CHENEY WARNS THAT TERRORIST SNACK ATTACK MAY BE IMMINENT
 Former Vice President Emphasizes Need for Securing American Stockpiles of Tortilla Chips; Salsa

             In one of his first interviews after the end of his tenure as second-in-command, former Vice President Dick Cheney has warned that a terrorist snack attack upon American convenience stores is likely to occur within the next year, unless the new administration takes action.

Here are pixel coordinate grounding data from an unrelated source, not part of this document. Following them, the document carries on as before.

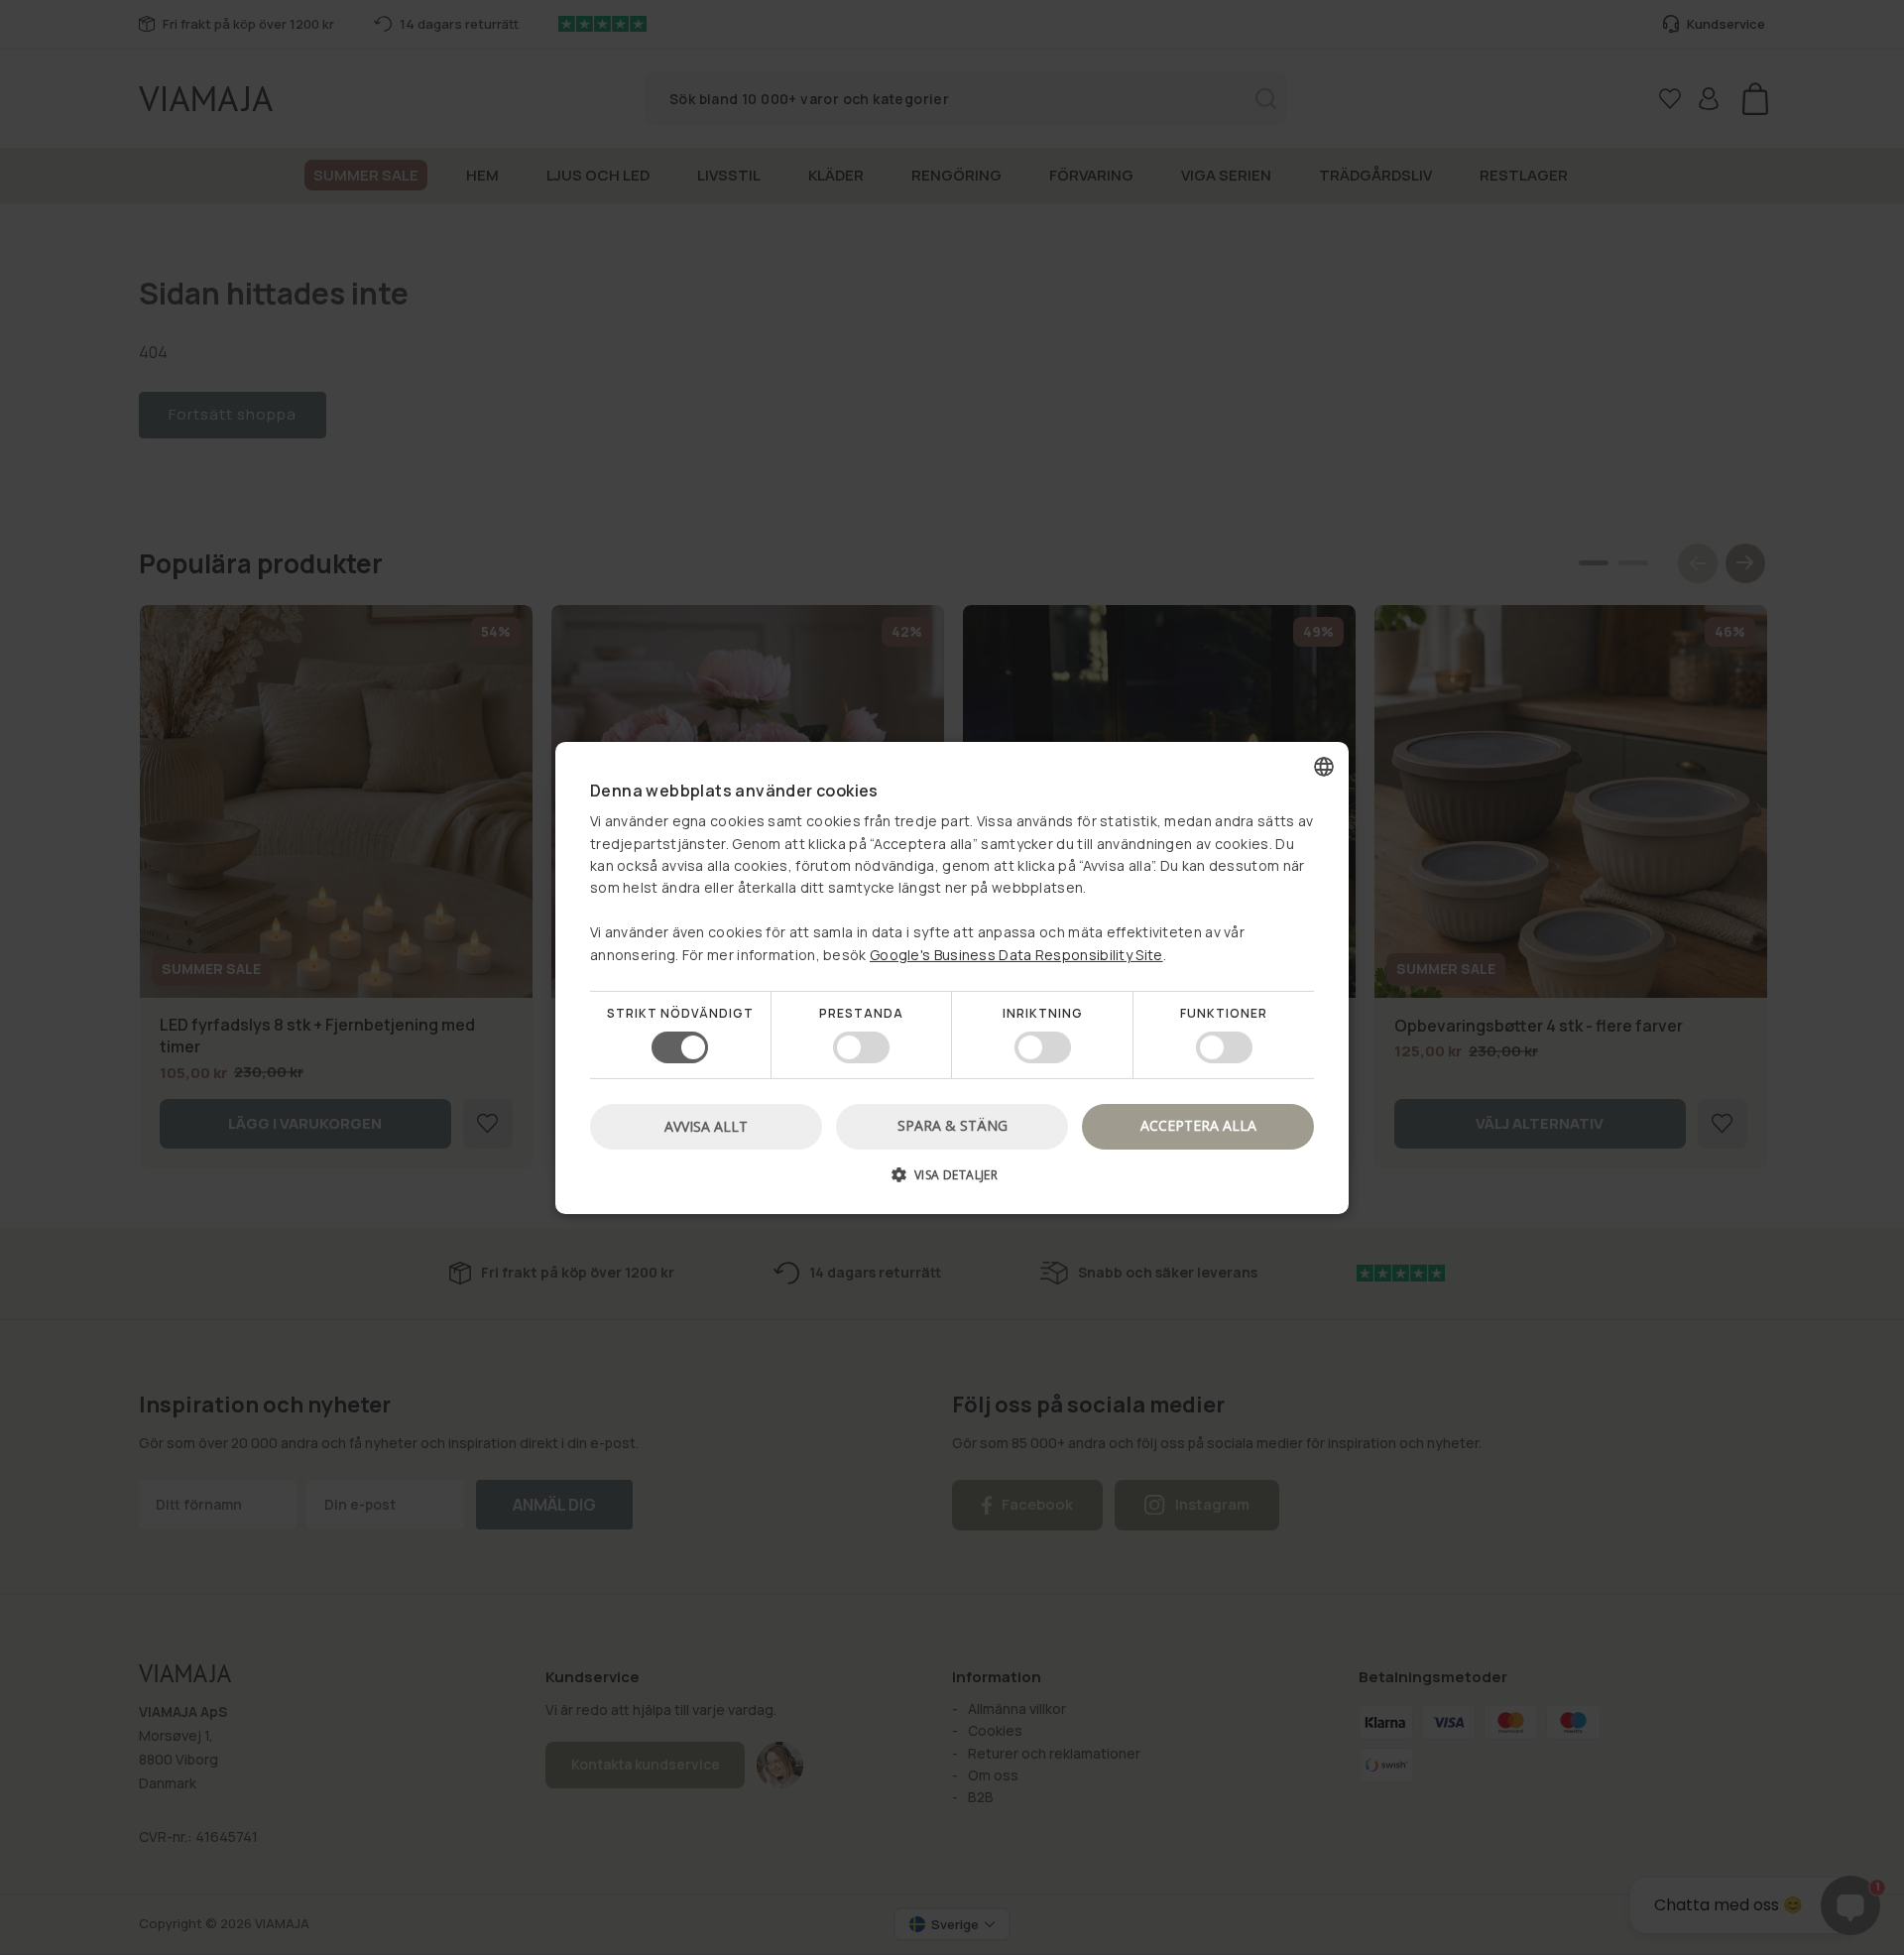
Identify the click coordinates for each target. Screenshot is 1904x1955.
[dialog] (952, 977)
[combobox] (1324, 766)
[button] (952, 1181)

            “We are in a time of transition; we are weak and exposed as a nation,” Cheney said from his office in Northern Virginia, “we’re mired in a recession and political tumult, and its as prime a time as ever for Al Qaeda to swoop in and devour thousands of American pastries. No doughnut, Danish, or even bagel is safe from their plots.” Cheney, who has been highly critical of how the transition has been handled, pointed first to the new administration as the source of vulnerability.

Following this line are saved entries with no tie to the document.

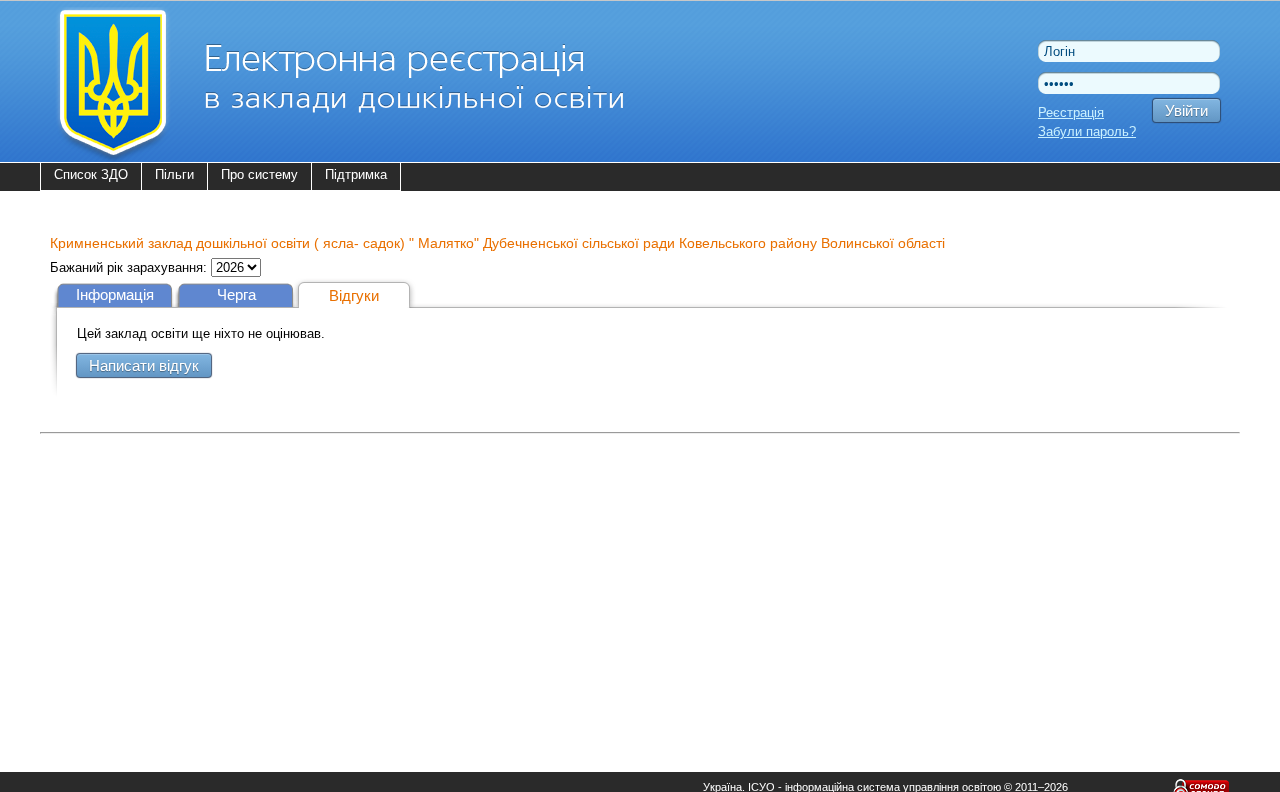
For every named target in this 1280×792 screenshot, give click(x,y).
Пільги (174, 174)
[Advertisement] (640, 580)
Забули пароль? (1087, 131)
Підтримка (356, 174)
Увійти (1186, 110)
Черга (236, 294)
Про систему (259, 174)
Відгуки (354, 295)
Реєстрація (1071, 112)
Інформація (115, 294)
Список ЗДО (91, 174)
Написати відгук (144, 365)
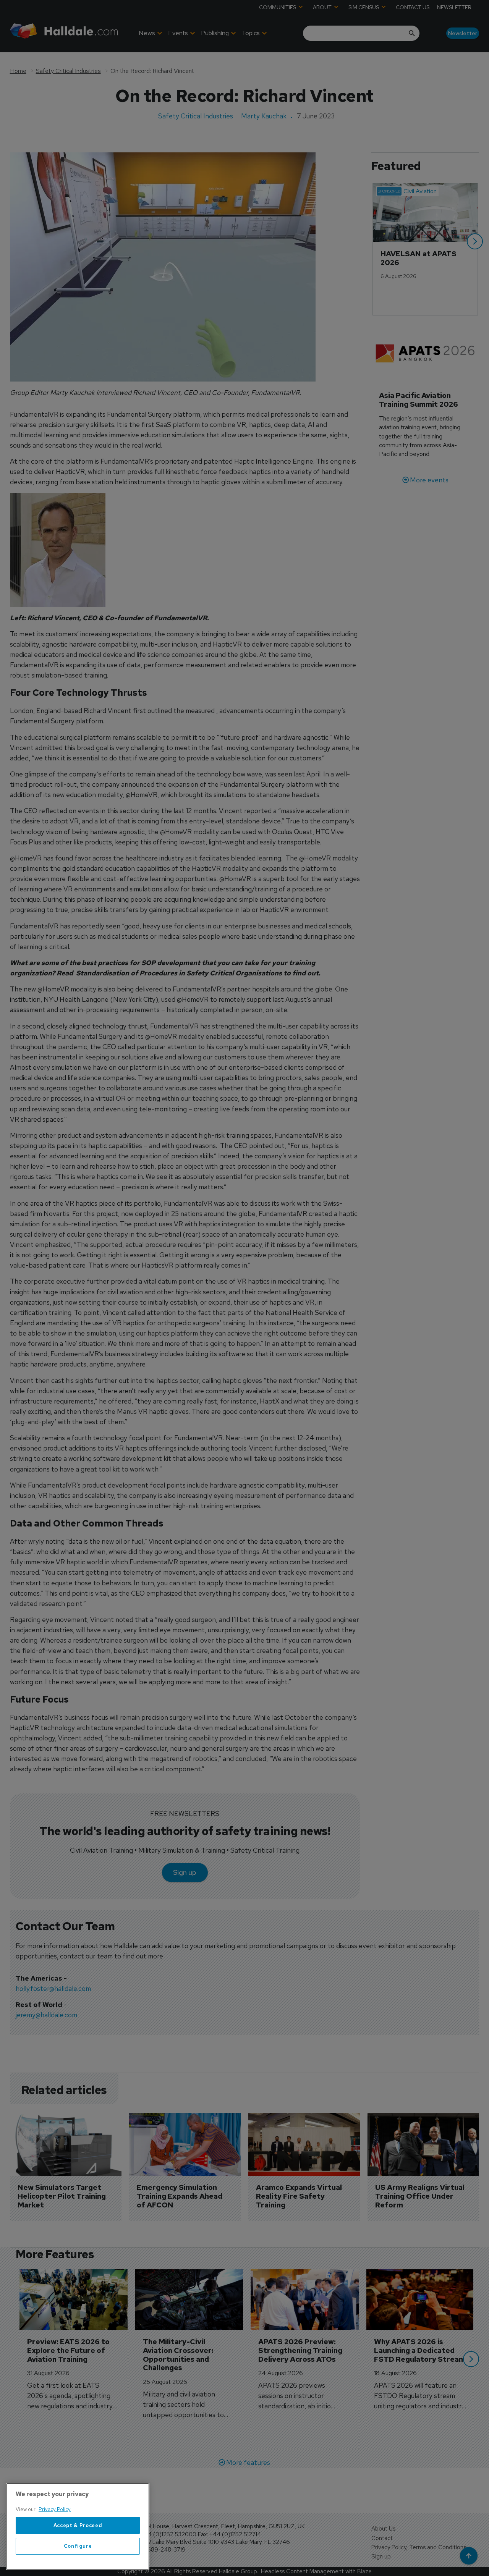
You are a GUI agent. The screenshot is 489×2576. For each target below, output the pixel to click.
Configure (78, 2546)
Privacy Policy (55, 2509)
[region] (77, 2526)
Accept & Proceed (77, 2525)
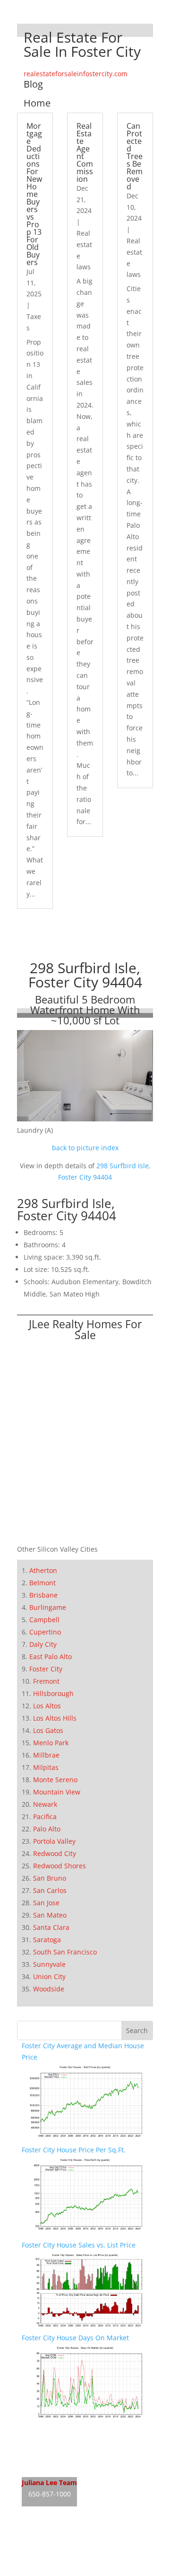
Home (37, 103)
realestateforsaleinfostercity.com (76, 73)
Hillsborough (53, 1693)
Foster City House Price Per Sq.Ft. (74, 2149)
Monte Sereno (55, 1779)
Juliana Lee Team (49, 2482)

            “The [Obama] administration doesn’t seem to understand the importance of securing our culinary resources,” Cheney remarked while munching on a bag of Cheetos™, “Our nation’s priorities should be protecting our (mmph) potato chips, defending our Doritos™, and fighting for our Fudgesicles™, and we should put these priorities before all else.”

            Cheney’s critics have often decried his staunchly pro-sugar stance as “Outrageous” and “imbecilic”, citing the former VP’s declared, “willingness to do whatever it takes to whomever it takes in order to find those [explitive] Fruity Pebbles™” (Alluding to the 2006 disappearance of more than nine thousand boxes of Post Cereal).   Nevertheless, Cheney stands steadfast by his positions, saying, “If we let the evil-doers of the world get to our federal candy stash, it’s all over. This transcends all individual matters.”

            One of the more surprising moments of the one and a half hour interview came when Cheney openly criticized friend and former President George W. Bush for his refusal to pardon  close personal friend and advisor Scooter “Trix” Libby, and for his failure to implement enough safeguards upon the federal Twinkie reserves. “I still today feel as though we could have done more to protect our Twinkies,” Cheney lamented, “it keeps me up at night.”

            All in all, Cheney feels as though the Bush Administration was largely successful in its efforts to defend America’s hallowed snacking habits. “We set the stage for generations to come,” Cheney solemnly said, “but we must remain vigilant in our efforts against Al Qaeda, or we will one day live in an America filled with empty stomachs, and even emptier hearts.”

            When reached for comment, Former President Bush smiled and nodded in agreement.